Though California refuses to lead by example, we find ourselves in the midst of a national dialogue and movement to amend our country’s punitive approach to incarceration. The Department of Justice (DOJ) plans to part ways with private prison companies (at the federal level), the Department of Homeland (DHS) security is currently reviewing its own practices, and we urge our national leaders to keep the momentum going. We demand that DHS sever its ties with private immigration detention immediately and decrease reliance on the broken immigration detention system,” said Grisel Ruiz, staff attorney at the ILRC.

This important piece of legislation would have prohibited local governments in the state from contracting with private companies seeking to operate immigration detention facilities and would have guaranteed that immigrants held in detention facilities across the state were treated according to shared and enforceable standards of care, while also providing extra protections for LGBTQ-identifying immigrants. The bill additionally would have granted the California Attorney General and local district attorneys the ability to sue on behalf of an immigrant if their rights were violated under these standards.

Though immigration detention in all contexts is a damaging, needless and costly practice, private prisons corporations have played a special role in keeping the broken immigration detention system alive. Detention has become an increasingly for-profit venture, with 73 percent of detention beds nationwide currently operated by private prison companies. Inadequate medical care and human rights abuses have contributed to over 160 reported deaths in custody, including 23 individuals in California since 2003. By contracting their immigration detention operations out to these for-profit companies, cities and counties have effectively sanctioned and monetized immigrant detention, an unnecessary practice that lacks accountability and has repeatedly proven to be rife with physical, sexual and emotional abuse of immigrants, sometimes even leading to deaths in custody.

"An economy based upon the confinement of people for profit is immoral and should be illegal. We are deeply saddened that our state will remain complicit in profit-driven human suffering. However, we applaud the California Legislature, the city of Berkeley, the county of Alameda, the San Francisco Board of Supervisors, and over 50 organizations for their strong support for this bill. The legislature's leadership represents a growing awareness of this antiquated and unjust system of oppression that profits off of the confinement of people, one that we urge the Department of Homeland Security to take into account as it considers ending its own relationship with private prison companies," said Christina Fialho, co-founder/executive director of CIVIC.

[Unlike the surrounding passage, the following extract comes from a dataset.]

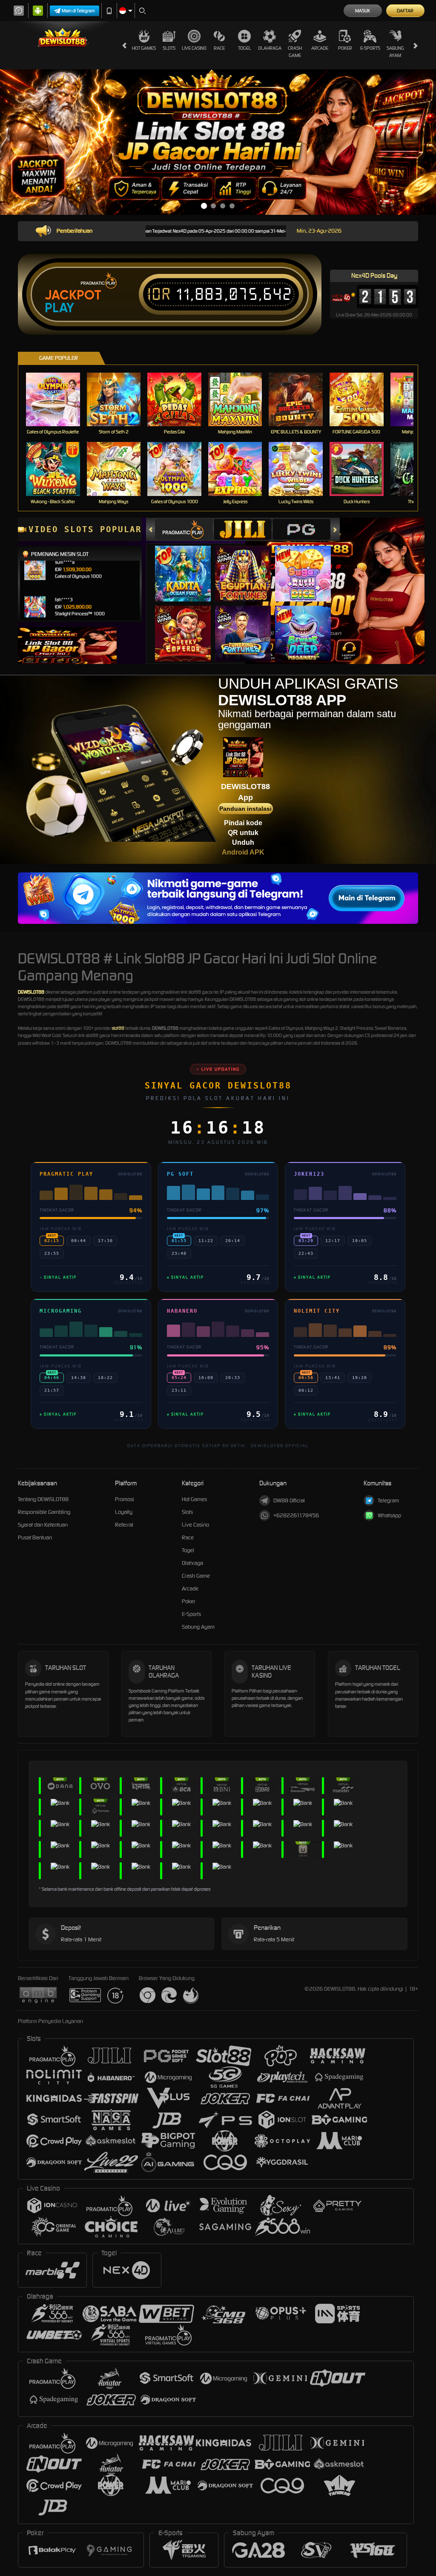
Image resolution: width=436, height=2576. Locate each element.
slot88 (118, 1028)
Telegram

SB 1289 was authored by Senator Ricardo Lara (D-Bell Gardens) and co-sponsored by the Immigrant Legal Resource Center (ILRC) and Community Initiatives for Visiting Immigrants in Confinement (CIVIC).


About the Immigrant Legal Resource Center

The Immigrant Legal Resource Center (ILRC) is a national nonprofit that works with immigrants, community organizations, legal professionals, law enforcement, and policy makers to build a democratic society that values diversity and the rights of all people. Through community education programs, legal training & technical assistance, and policy development & advocacy, the ILRC’s mission is to protect and defend the fundamental rights of immigrant families and communities.

About Community Initiatives for Visiting Immigrants in Confinement

CIVIC is the national immigration detention visitation network, which is working to end U.S. immigration detention by monitoring human rights abuses, elevating stories, building community-based alternatives to detention, and advocating for system change. Our network visits and monitors 43 immigration detention facilities on a weekly basis, and receives over 7,000 calls from people in immigration detention in all 210 detention facilities each month.